Your task is to return the data below, word for word.

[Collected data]
----
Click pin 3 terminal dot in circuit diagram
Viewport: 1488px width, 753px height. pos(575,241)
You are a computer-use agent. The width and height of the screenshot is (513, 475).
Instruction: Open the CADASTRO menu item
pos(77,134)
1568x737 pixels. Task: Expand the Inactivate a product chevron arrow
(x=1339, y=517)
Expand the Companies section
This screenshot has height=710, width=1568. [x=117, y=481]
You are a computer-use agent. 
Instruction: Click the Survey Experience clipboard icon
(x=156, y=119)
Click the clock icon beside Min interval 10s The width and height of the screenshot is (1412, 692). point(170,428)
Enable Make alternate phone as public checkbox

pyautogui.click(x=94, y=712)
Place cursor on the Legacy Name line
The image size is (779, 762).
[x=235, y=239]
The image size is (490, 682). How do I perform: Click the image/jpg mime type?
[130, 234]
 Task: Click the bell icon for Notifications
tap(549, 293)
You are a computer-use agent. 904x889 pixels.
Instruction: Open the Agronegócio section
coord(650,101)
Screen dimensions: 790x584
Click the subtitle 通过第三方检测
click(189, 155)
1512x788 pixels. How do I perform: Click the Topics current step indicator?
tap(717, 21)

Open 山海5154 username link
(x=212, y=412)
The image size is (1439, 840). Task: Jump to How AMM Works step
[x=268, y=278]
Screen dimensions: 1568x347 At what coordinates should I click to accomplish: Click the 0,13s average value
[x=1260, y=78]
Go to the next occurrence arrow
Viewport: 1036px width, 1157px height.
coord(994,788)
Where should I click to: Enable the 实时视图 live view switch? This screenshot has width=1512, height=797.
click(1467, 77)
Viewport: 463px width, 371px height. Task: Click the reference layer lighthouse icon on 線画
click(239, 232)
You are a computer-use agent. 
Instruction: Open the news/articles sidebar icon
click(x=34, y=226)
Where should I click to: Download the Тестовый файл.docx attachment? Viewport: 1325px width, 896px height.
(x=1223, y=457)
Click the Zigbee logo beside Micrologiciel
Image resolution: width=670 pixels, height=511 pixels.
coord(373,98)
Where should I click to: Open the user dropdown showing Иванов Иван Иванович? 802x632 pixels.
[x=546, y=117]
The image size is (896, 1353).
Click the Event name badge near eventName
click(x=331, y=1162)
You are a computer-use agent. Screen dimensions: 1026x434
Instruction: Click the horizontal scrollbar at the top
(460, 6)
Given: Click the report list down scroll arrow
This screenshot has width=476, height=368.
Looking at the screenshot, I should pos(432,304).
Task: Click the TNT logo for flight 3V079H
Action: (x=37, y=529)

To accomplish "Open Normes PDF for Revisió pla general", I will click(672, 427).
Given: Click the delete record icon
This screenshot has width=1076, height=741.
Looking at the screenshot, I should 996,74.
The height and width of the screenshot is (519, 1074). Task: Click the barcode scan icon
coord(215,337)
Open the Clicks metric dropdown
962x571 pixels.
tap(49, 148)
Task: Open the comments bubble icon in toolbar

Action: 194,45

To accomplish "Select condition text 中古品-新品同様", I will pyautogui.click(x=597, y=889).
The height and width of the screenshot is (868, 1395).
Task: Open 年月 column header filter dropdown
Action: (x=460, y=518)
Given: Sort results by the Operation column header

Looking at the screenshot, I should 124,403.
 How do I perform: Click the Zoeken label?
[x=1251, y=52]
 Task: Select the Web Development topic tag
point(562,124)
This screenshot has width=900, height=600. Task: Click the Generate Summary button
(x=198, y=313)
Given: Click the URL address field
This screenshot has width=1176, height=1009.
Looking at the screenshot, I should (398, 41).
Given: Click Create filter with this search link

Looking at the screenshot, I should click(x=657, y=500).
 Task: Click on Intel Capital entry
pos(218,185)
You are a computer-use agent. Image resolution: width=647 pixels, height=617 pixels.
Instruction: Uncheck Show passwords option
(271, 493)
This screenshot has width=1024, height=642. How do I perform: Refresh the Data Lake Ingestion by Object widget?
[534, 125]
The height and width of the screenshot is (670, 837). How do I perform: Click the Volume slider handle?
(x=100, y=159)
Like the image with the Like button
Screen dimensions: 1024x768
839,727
----
» SOLUTION FOR THIS TASK:
Click pin 3 terminal dot in circuit diagram
Viewport: 1488px width, 753px height. pos(575,241)
You are a computer-use agent. The width and height of the screenshot is (513, 475).
Instruction: Open the CADASTRO menu item
pos(77,134)
1568x737 pixels. Task: Expand the Inactivate a product chevron arrow
(x=1339, y=517)
Expand the Companies section
This screenshot has height=710, width=1568. [x=117, y=481]
You are a computer-use agent. 
Instruction: Click the Survey Experience clipboard icon
(x=156, y=119)
Click the clock icon beside Min interval 10s The width and height of the screenshot is (1412, 692). point(170,428)
Enable Make alternate phone as public checkbox

pyautogui.click(x=94, y=712)
Place cursor on the Legacy Name line
The image size is (779, 762).
[x=235, y=239]
The image size is (490, 682). How do I perform: Click the image/jpg mime type?
[130, 234]
 Task: Click the bell icon for Notifications
tap(549, 293)
You are a computer-use agent. 904x889 pixels.
Instruction: Open the Agronegócio section
coord(650,101)
Screen dimensions: 790x584
Click the subtitle 通过第三方检测
click(189, 155)
1512x788 pixels. How do I perform: Click the Topics current step indicator?
tap(717, 21)

Open 山海5154 username link
(x=212, y=412)
The image size is (1439, 840). Task: Jump to How AMM Works step
[x=268, y=278]
Screen dimensions: 1568x347 At what coordinates should I click to accomplish: Click the 0,13s average value
[x=1260, y=78]
Go to the next occurrence arrow
Viewport: 1036px width, 1157px height.
coord(994,788)
Where should I click to: Enable the 实时视图 live view switch? This screenshot has width=1512, height=797.
click(1467, 77)
Viewport: 463px width, 371px height. Task: Click the reference layer lighthouse icon on 線画
click(239, 232)
You are a computer-use agent. 
Instruction: Open the news/articles sidebar icon
click(x=34, y=226)
Where should I click to: Download the Тестовый файл.docx attachment? Viewport: 1325px width, 896px height.
(x=1223, y=457)
Click the Zigbee logo beside Micrologiciel
Image resolution: width=670 pixels, height=511 pixels.
coord(373,98)
Where should I click to: Open the user dropdown showing Иванов Иван Иванович? 802x632 pixels.
[x=546, y=117]
The image size is (896, 1353).
Click the Event name badge near eventName
click(x=331, y=1162)
You are a computer-use agent. Screen dimensions: 1026x434
Instruction: Click the horizontal scrollbar at the top
(460, 6)
Given: Click the report list down scroll arrow
This screenshot has width=476, height=368.
Looking at the screenshot, I should pos(432,304).
Task: Click the TNT logo for flight 3V079H
Action: (x=37, y=529)

To accomplish "Open Normes PDF for Revisió pla general", I will click(672, 427).
Given: Click the delete record icon
This screenshot has width=1076, height=741.
Looking at the screenshot, I should 996,74.
The height and width of the screenshot is (519, 1074). Task: Click the barcode scan icon
coord(215,337)
Open the Clicks metric dropdown
962x571 pixels.
tap(49, 148)
Task: Open the comments bubble icon in toolbar

Action: 194,45

To accomplish "Select condition text 中古品-新品同様", I will pyautogui.click(x=597, y=889).
The height and width of the screenshot is (868, 1395).
Task: Open 年月 column header filter dropdown
Action: (x=460, y=518)
Given: Sort results by the Operation column header

Looking at the screenshot, I should 124,403.
 How do I perform: Click the Zoeken label?
[x=1251, y=52]
 Task: Select the Web Development topic tag
point(562,124)
This screenshot has width=900, height=600. Task: Click the Generate Summary button
(x=198, y=313)
Given: Click the URL address field
This screenshot has width=1176, height=1009.
Looking at the screenshot, I should (398, 41).
Given: Click Create filter with this search link

Looking at the screenshot, I should click(x=657, y=500).
 Task: Click on Intel Capital entry
pos(218,185)
You are a computer-use agent. Image resolution: width=647 pixels, height=617 pixels.
Instruction: Uncheck Show passwords option
(271, 493)
This screenshot has width=1024, height=642. How do I perform: Refresh the Data Lake Ingestion by Object widget?
[534, 125]
The height and width of the screenshot is (670, 837). How do I perform: Click the Volume slider handle?
(x=100, y=159)
Like the image with the Like button
Screen dimensions: 1024x768
839,727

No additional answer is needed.